Top of STORED DATA

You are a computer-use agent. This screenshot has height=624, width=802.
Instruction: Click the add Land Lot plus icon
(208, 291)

Bottom of STORED DATA
Top of STORED DATA

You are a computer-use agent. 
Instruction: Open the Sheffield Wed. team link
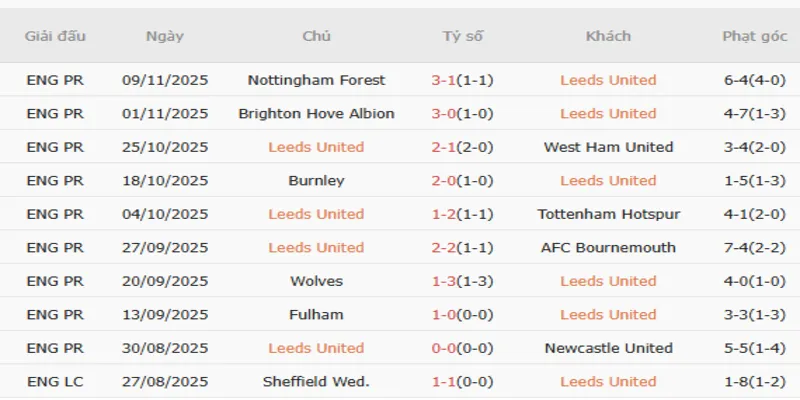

Bottom of STORED DATA
Top of STORED DATA

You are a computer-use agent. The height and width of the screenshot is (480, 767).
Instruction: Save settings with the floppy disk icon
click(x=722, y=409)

Bottom of STORED DATA

Give every line of the material that includes the string "height".

You are a computer-use agent. This screenshot has height=624, width=802.
You are a computer-use agent. The height and width of the screenshot is (480, 767).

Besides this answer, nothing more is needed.